I find it interesting that Sweetman would assert BF is wrong, when in fact BF’s post includes a graphic (below) that clearly illustrates (with errors irrelevant to BlackFive's point) what gets counted within each 'cost' category and contains no assertions inconsitent with the graphic.

BlackFive's Point 
As I read it, the point of BlackFive’s entire post was about recognizing the URF cost for one airplane as the most relevant cost for discussion: the one people can understand that is similar to the cost they pay when they buy something like a car. The URF value is the value of one plane that comes closest to the expression of what it takes (the discrete value) to produce a unit/commodity that is at risk of loss, or of the value that could be consumed by wear and tear during use. It is a very sensible measure of cost for discussion by the general public and insiders as well.

Sweetman's Fetish
Sweetman’s fetish for APUC and the relevance he assigns to it on the other hand is not nearly as appropriate or useful, unless you like being obtuse for some reason. APUC includes not only the cost of value gained that will not be worn out or lost, but includes costs over which the program has no control, such as military construction, which might not actually occur or will even be ‘gamed’ (now irrellevant anecdote removed.) Even so, I would be comfortable discussing and comparing APUC for various programs IF they were adjusted for comparable-year dollars and even better, if adjusted in quantities for equivalent combat capabilities. associated with production of the item such as hardware/software, systems engineering (SE), engineering changes and warranties) plus the costs of procuring technical data (TD), training, support equipment, and initial spares. But there is one aspect of APUC that makes it VERY inappropriate for use, that I also note Sweetman is careful to avoid mentioning: it includes ‘sunk’ cost, most notably RDT&;E Production, Engineering, and Technical Data  costs that are already incurred.  Since the primary production line for the F-35 is pretty much already stood up, and all the suppliers' production capabilities are running in place waiting for higher production demand, this has to represent a huge chunk of APUC that is already sunk cost. I say Sweetman is “careful to avoid” because while I don’t know if he’s mentioned frequently or ever, it should be stated EVERY time APUC is used and he doesn’t. This failure to do so is, IMHO, a Lie of Omission: one that moves from ‘venial’ to ‘mortal’ the farther along a program is into development and as the increasing % of APUC associated costs become sunk costs.
BlackFive almost nailed it. So what if he cut the 10-ring instead of hitting dead center? Sweetman's response is just more of his pushing his precious and pathetic meme.

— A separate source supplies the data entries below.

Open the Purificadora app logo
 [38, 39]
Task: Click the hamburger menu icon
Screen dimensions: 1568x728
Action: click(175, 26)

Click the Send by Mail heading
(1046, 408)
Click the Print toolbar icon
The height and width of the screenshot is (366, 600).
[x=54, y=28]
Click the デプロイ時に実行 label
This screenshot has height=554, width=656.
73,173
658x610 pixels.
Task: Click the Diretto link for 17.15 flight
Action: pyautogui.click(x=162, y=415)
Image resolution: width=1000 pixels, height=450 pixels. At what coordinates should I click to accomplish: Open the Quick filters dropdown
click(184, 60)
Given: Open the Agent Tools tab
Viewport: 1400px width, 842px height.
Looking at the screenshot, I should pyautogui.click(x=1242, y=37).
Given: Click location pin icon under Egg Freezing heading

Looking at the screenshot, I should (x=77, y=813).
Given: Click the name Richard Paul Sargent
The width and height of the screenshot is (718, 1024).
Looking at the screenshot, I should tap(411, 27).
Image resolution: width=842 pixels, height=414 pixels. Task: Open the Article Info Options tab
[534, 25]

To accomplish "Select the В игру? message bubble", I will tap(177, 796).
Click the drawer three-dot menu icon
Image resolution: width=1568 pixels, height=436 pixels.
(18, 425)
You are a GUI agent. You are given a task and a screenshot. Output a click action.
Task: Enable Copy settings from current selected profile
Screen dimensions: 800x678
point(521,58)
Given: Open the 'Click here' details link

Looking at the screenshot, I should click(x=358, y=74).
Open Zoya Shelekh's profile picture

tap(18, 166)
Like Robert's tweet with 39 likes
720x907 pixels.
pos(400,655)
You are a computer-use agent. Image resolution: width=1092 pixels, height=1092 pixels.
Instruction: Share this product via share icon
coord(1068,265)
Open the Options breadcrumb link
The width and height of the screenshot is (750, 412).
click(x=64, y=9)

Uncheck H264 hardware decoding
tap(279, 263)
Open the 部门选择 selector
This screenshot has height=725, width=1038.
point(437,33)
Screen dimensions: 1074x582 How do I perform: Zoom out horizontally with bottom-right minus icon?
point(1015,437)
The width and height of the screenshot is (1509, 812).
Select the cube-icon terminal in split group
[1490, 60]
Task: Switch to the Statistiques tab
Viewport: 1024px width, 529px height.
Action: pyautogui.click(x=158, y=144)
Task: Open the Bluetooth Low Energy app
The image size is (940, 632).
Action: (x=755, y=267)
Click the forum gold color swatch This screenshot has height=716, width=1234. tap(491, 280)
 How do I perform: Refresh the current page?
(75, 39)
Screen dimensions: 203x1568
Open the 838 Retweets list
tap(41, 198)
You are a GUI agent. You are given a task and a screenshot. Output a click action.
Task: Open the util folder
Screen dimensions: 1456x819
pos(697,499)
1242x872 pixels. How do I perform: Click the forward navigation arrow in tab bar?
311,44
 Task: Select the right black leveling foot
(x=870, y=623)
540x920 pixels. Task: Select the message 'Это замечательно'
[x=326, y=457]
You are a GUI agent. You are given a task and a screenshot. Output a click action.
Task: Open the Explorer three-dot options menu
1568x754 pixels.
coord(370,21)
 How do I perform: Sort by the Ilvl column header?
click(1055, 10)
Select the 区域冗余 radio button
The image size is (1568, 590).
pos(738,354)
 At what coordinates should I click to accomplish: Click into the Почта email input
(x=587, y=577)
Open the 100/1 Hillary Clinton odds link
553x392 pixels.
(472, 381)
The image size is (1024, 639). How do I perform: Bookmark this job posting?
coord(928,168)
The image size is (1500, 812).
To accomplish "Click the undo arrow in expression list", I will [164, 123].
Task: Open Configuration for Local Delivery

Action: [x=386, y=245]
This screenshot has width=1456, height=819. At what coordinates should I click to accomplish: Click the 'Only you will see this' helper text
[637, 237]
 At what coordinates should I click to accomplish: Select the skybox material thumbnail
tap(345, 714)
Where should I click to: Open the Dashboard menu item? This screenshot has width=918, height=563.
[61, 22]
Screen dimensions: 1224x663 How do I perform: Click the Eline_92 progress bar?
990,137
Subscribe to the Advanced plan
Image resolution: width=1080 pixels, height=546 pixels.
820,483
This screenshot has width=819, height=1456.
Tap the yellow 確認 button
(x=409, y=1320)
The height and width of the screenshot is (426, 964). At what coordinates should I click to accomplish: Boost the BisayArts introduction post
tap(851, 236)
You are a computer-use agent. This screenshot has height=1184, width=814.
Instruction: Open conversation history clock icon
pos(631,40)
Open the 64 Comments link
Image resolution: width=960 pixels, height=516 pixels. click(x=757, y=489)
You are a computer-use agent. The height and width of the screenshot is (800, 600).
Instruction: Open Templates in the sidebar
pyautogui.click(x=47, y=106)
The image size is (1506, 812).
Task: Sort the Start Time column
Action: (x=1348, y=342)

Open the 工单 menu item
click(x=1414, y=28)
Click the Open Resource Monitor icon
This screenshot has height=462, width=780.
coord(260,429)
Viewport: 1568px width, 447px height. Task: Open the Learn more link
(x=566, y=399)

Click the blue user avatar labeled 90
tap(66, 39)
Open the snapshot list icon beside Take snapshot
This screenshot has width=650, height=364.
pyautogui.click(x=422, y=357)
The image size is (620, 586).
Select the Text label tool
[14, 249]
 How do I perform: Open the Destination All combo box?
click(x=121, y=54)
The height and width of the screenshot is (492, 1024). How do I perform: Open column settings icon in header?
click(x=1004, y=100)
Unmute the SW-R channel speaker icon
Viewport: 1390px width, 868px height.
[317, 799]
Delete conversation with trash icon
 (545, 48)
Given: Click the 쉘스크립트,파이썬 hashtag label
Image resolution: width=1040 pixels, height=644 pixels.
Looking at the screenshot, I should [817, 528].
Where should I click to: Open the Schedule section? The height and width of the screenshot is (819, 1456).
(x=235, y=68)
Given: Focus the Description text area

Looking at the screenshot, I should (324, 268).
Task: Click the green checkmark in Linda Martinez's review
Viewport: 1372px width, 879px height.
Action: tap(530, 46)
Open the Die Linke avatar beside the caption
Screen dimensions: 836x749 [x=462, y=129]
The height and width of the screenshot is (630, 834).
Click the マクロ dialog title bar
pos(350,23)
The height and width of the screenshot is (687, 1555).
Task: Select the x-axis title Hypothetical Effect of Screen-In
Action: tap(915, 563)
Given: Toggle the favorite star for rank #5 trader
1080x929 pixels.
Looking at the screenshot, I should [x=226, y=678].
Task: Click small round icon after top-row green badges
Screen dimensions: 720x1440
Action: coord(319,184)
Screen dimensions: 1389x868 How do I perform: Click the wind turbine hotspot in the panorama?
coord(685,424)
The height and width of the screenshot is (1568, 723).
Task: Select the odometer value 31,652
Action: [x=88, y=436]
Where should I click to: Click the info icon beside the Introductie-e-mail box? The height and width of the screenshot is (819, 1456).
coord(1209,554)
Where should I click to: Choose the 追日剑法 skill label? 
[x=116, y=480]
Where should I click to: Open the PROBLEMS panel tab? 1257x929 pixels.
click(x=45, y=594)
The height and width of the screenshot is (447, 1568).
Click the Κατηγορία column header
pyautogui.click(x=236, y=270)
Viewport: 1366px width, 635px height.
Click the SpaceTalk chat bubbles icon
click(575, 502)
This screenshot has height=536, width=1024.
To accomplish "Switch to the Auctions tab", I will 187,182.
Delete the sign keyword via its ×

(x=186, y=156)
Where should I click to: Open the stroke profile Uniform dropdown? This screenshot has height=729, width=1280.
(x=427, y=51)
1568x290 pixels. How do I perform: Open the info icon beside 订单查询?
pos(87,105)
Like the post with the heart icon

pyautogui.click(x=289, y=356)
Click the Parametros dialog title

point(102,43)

There. Didn't have to change all that much after all.


Solomon said...

wow. Just wow!

Thanks for to work on my blog fu but i posted some of your thoughts and the link to this story.


B.Smitty said...

SMSgt Mac,

I'd be interested to know how the APUC costs break down. I believe initial spares and training do take up a significant chunk, but I don't know how much.

SMSgt Mac said...

It would be my guess that the amount of sunk cost in the 'Training' and 'Initial Spares'(Long lead items usually invested in 2-3 years in advance) are not insignificant, but they have to pale against the production infrastructure cost. I know a guy in Training (at leaast he used to be) if I run int him around town I'll try to get an indication from him. But I'm sure if someone wanted to drag through the contract items to date, a ROM estimate could be built. Volunteers?